PANGNIRTUNG, Canada -- Thirty miles from the Arctic Circle, hunter Noah Metuq feels the Arctic changing. Its frozen grip is loosening; the people and animals who depend on its icy reign are experiencing a historic reshaping of their world.

Fish and wildlife are following the retreating ice caps northward. Polar bears are losing the floes they need for hunting. Seals, unable to find stable ice, are hauling up on islands to give birth. Robins and barn owls and hornets, previously unknown so far north, are arriving in Arctic villages.
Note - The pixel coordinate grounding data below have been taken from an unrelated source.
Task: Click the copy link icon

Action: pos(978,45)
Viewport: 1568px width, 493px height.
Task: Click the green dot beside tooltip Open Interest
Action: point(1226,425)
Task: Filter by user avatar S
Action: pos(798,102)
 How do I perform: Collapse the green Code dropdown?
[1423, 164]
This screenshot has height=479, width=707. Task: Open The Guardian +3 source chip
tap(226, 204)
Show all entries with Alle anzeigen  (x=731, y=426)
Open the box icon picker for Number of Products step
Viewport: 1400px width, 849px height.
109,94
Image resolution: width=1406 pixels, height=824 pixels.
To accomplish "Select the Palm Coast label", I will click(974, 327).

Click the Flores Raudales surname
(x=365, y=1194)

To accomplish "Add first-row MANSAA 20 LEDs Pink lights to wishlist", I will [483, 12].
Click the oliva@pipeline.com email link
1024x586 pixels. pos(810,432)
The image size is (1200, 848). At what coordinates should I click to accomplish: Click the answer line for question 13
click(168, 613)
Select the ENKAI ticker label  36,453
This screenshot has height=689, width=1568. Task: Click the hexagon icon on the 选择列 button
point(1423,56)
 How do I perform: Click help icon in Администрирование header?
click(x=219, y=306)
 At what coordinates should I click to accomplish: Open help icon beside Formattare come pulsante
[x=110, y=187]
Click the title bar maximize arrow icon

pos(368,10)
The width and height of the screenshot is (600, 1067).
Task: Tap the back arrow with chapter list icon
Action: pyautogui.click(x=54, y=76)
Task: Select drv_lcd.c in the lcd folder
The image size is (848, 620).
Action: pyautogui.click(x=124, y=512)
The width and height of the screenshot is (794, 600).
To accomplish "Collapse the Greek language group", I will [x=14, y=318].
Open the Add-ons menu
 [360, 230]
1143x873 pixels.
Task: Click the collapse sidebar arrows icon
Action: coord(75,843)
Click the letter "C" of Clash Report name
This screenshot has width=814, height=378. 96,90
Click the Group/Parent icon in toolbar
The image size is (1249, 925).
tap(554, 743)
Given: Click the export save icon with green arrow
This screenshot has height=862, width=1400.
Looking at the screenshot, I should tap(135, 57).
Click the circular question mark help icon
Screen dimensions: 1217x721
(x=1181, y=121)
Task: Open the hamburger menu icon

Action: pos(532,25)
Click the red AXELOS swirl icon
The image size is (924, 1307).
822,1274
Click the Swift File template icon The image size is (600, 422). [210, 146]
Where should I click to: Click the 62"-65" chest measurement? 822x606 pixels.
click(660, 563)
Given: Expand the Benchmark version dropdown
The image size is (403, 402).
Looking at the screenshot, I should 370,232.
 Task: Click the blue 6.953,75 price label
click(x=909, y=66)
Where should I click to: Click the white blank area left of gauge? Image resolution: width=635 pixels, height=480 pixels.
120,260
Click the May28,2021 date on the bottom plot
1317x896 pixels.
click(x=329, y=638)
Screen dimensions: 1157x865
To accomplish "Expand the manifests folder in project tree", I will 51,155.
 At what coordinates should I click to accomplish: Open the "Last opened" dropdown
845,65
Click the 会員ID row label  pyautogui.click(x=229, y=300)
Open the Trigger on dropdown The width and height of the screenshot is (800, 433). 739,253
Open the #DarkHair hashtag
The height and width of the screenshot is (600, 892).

The global warming felt by wildlife and increasingly documented by scientists is hitting first and hardest here, in the Arctic where the Inuit people make their home. The hardy Inuit -- described by one of their leaders as "sentries for the rest of the world" -- say this winter was the worst in a series of warm winters, replete with alarms of the quickening transformation that many scientists expect will spread from the north to the rest of the globe......

....."These are things that all of our old oral history has never mentioned," said Enosik Nashalik, 87, the eldest of male elders in this Inuit village. "We cannot pass on our traditional knowledge, because it is no longer reliable. Before, I could look at cloud patterns or the wind, or even what stars are twinkling, and predict the weather. Now, everything is changed." "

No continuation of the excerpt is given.